Goal — Can you echo the entries word for word, starting with the line that contains "The height and" and going on through the end of the entries, with the pictures left out?
* START Provided records *
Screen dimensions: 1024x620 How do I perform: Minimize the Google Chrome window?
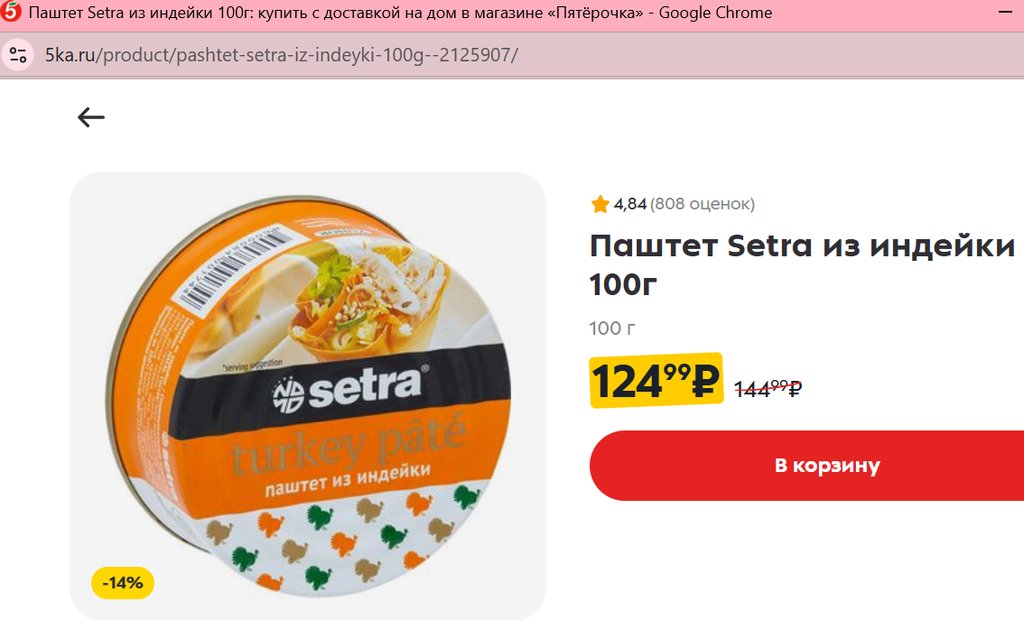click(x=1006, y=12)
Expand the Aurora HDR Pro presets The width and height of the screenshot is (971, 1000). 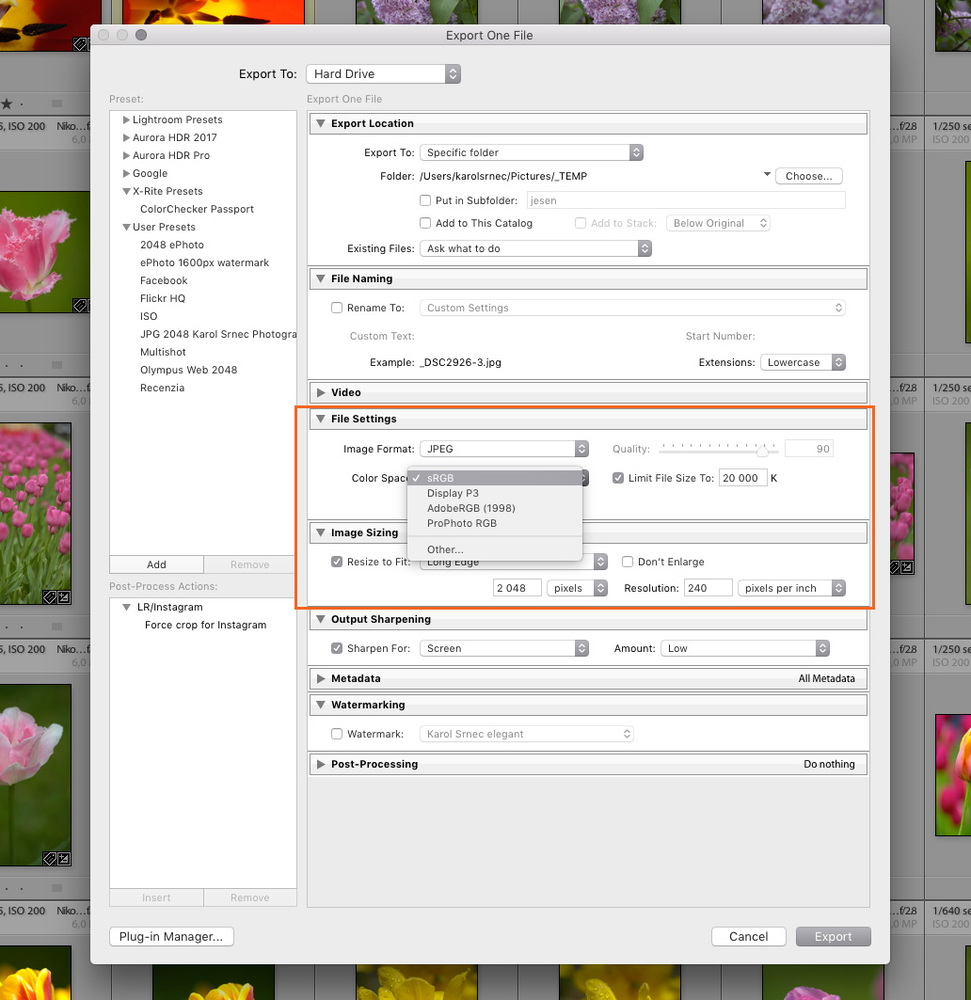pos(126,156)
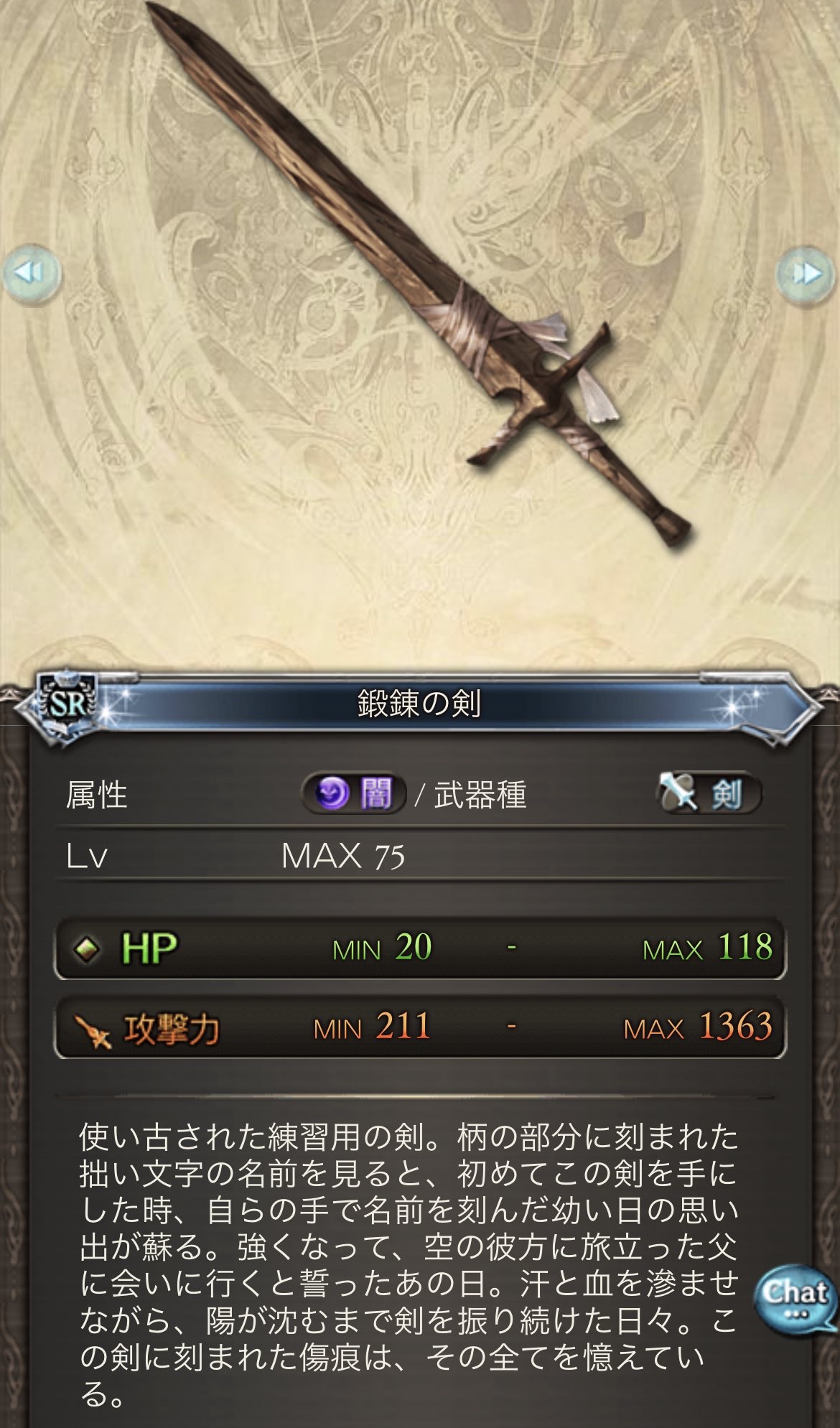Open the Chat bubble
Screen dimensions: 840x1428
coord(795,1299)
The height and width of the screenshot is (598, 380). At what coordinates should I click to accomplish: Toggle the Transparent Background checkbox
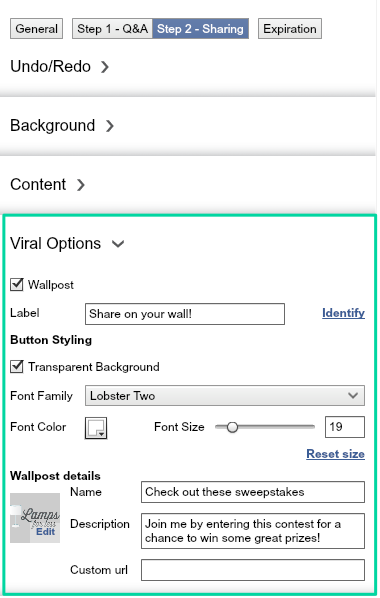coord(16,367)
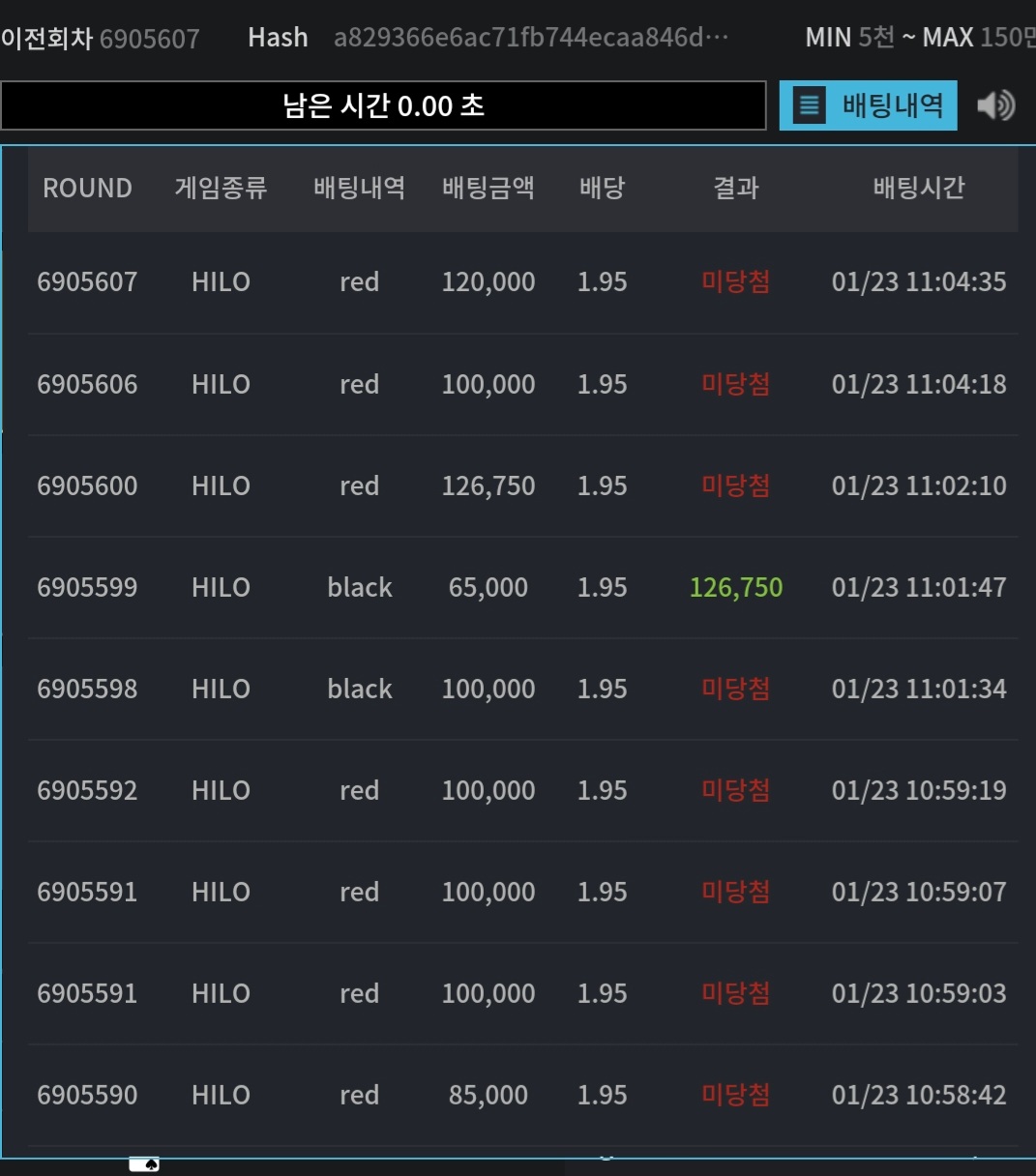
* END Provided records *
Result for this exercise —
The height and width of the screenshot is (598, 380). At what coordinates should I click to accomplish: Toggle the Transparent Background checkbox
coord(16,367)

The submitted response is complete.